Campus Credit’s APl allows merchants to leverage the company’s growing network of students and faculty, and is designed to cultivate better relationships in a market increasingly dominated by large corporations.

Part of Campus Credit’s strategy is to bring students to the retailers, facilitating more targeted interactions and educating them on how students spend. This becomes an ‘ah-ha’ moment, as retailers are far more likely to listen to students as potential customers. This interaction meets demand with better service offerings.

Campus Credit has incorporated its philosophy of integration with a number of student hands-on projects. Working directly with Hofstra University computer science students this Fall semester, they’ve built a platform to enable high-school students to apply for college and financial aid. The company also advises the University of Texas-Austin to help ensure students are well prepared to dive into a startup environment. Providing unique opportunities for students to gain real world experience in their field of study has always been front of mind for Cucchia, including at his first startup, Deals4Meals, an online ordering & delivery service for restaurants, which was managed almost exclusively by students at schools served by the company.

Campus Credit meets the blockchain

Campus Credit’s marketplace is being built on Ethereum’s Blockchain which serves as a platform for smart contracts for each campus’s marketplace. “Ethereum gives us the ability to give users a say over what happens to their system. We don’t own the platform-- they do,” says Cucchia. “A lot of students are not familiar with the concepts of the blockchain or cyber-currency. Campus Credit will serve as a vehicle to bring these technologies to the forefront.

One of Campus Credit’s partners, Spare, lets students withdraw cash as easily as going to an ATM machine through local merchants for a small fee. Spare compensates the merchant for distributing the cash and provide additional foot traffic for businesses. Other early adopters include LendKey, ONTRAPORT, BirdEye, and Microsoft partnered with Campus Credit to offer student loans and refinancing via Campus Capital, marketing services, reputation management, and other supporting services for merchants. Campus Credit intends to tokenize these opportunities on the blockchain to provide a seamless and more secure solution for their partner network.

Pivoting from potential to prosperity

A recent study by EPFL University found that 73% of start-ups must pivot to another market over time as their initial market did not provide the fertile ground for the product or service that the founders had hoped for. In the case of Deals4Meals, Ken Cucchia’s first startup, the company survived a gunfight with a pocket knife as a bootstrapped startup for over six years.

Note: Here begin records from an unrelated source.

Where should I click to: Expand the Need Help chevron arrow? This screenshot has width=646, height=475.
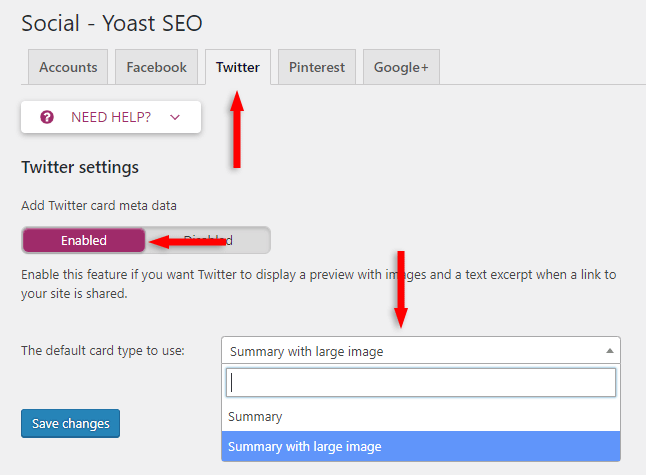(x=175, y=117)
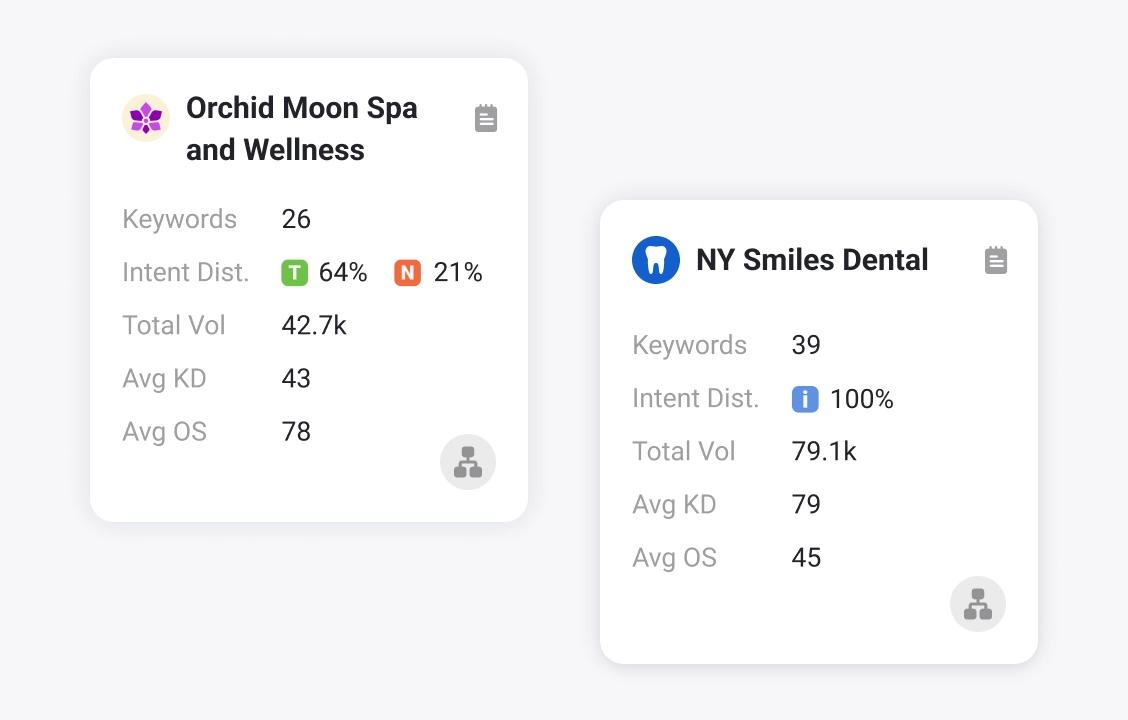Click Avg OS value 45
1128x720 pixels.
point(806,558)
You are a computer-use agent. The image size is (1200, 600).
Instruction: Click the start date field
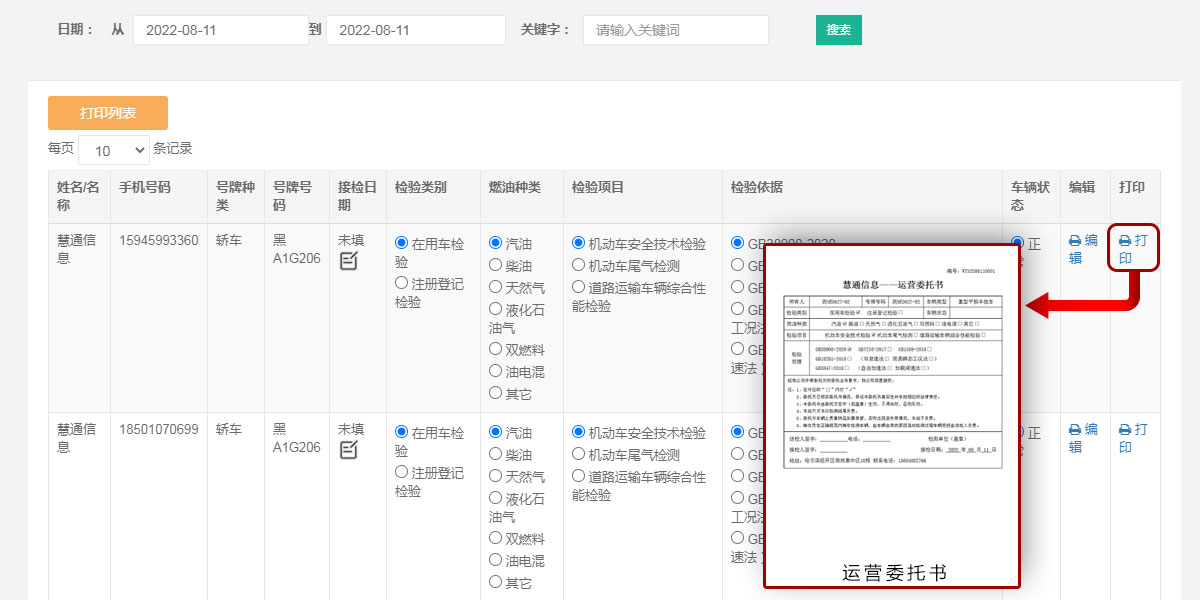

Throughout 2014 and 2015 there were points where Deals4Meals employed over seventy part time delivery drivers throughout Northern New Jersey and New York. Given the business model, they had accurate metrics showing that they exceeded the sales generated for over 80% of clients they shared with competitors like Grubhub, Eat24 and Delivery.com from 2014 to early 2016. So what happened? “In July 2016, we joined VentureOut NY’s accelerator which gave me an opportunity to pitch four investors on the last day,” said Cucchia. “3 of 4 had the same advice, but Josh Siegel of Rubicon Ventures put it to me best: “Just do the campus card payment system and keep it simple.”

“With the market becoming more cluttered each week, margins became slimmer by the day, and once payroll taxes, insurance and workers comp were factored - since we didn’t misuse form 1099 for our drivers as some competitors do even today, the model proved to be unsustainable” said Cucchia. “As much as it killed me to have to shut it down, sometimes it takes more courage to look at the landscape, know you’re beat, cut your losses and live to fight a smarter fight another day. Campus Credit, I’m happy to say was built with that mindset.”